Для того, чтобы избежать ошибок и злоупотреблений в столь важном, определяющем всю дальнейшую карьеру коммуниста деле определения социального положения, оно подвергалось тщательному регламентированию. Вначале каждая инструкция тащила за собой десяток страниц убористого текста с перечислением рабочих, крестьянских и учрежденческих профессий, откуда с любопытством можно было узнать, что среди металлистов имелись такие особые специальности, как болторезы, винторезы и гайкорезы, а у текстильщиков — банкаброшницы. Затем совершенствование регламентации повлекло за собой то, что, например, в инструкции 1928 года в тексте партийного документа при определении понятия цензовой промышленности можно было наткнуться буквально на следующее: «За помольную единицу считается размольный постав (жернова всякого размера или вальцевой станок при всяком числе валов)»[796].
В конце концов, инструкции уже отказывались принимать в себя разнообразные технологические детали индустриального производства, которые должны были служить партячейкам надежным руководством в отделении овец от козлищ.

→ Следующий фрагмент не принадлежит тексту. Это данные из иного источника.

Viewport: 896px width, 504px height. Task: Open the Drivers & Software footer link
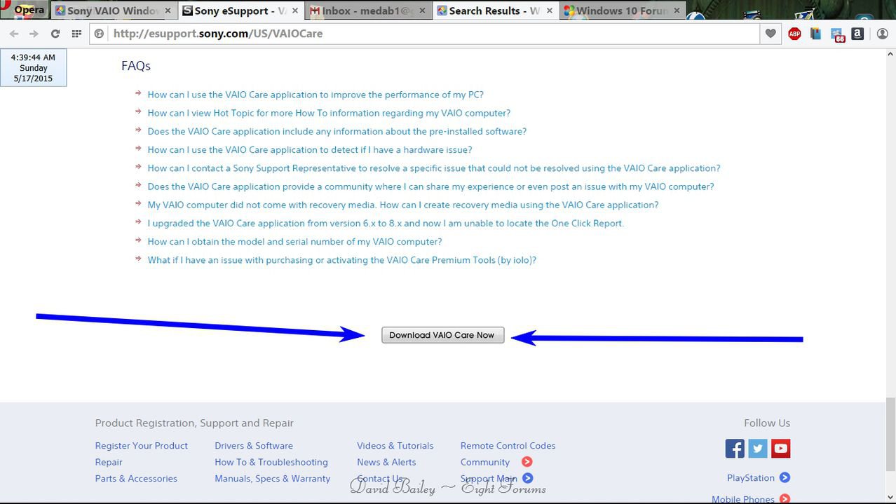click(254, 446)
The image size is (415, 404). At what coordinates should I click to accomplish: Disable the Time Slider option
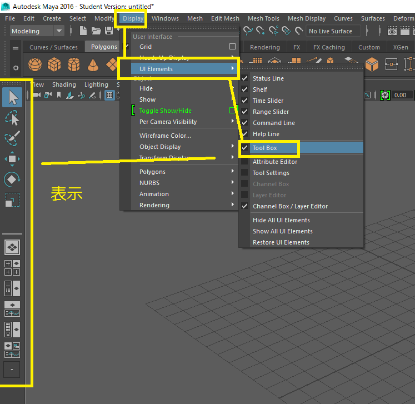(268, 101)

Компромисс между здравым смыслом и потребностью тщательной регламентации был найден в 1928 году, когда трудами Статотдела ЦК увидело свет замечательное издание, целая книга под названием «Словарь занятий лиц наемного труда», в «столбцах» которого по возможности наиболее полно был очерчен круг нового благородного сословия, из которого аппарат черпал надежные кадры для партии.

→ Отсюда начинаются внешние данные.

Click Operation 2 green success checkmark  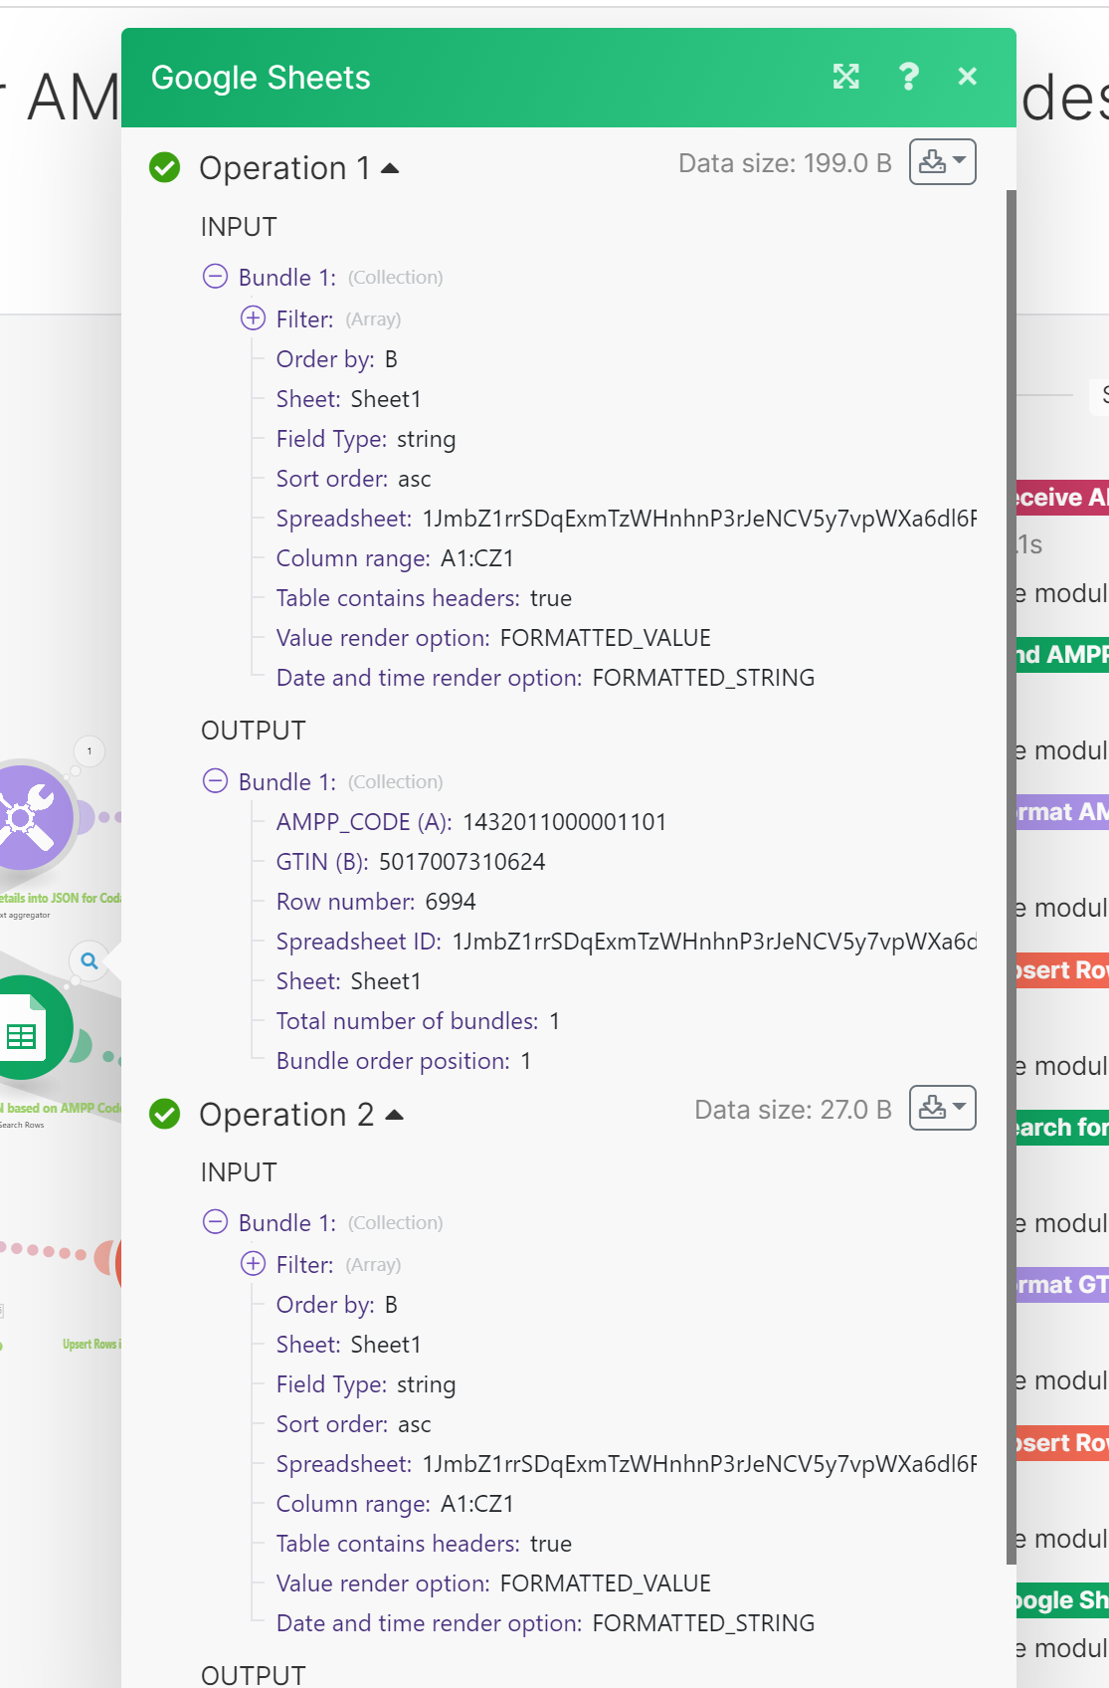tap(165, 1115)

Сталин сокрушал своих противников подбором и расстановкой кадров, поэтому основы партийного строительства становились важнейшей из наук, которой, как и любой другой науке, требовались точные данные, эмпирическая база. Кривая роста рядов партии дала резкий скачок вверх не только в 1924 году, в связи с ленинским призывом, но и в 1925 году. За это время в РКП(б) вошло несколько сот тысяч новых членов (в 1924 — 316 тыс. и в 1925 — 322 тыс. человек) Затем наступило некоторое замедление в росте численности партии. Одной из причин этого являлась необходимость для низовых парторганизаций некоторым образом «переварить» огромное количество вступивших в порядке массовой кампании, адаптировать их к критериям типа среднего партийца, поскольку культурный, образовательный и политический уровень новичков был далеко не удовлетворительным.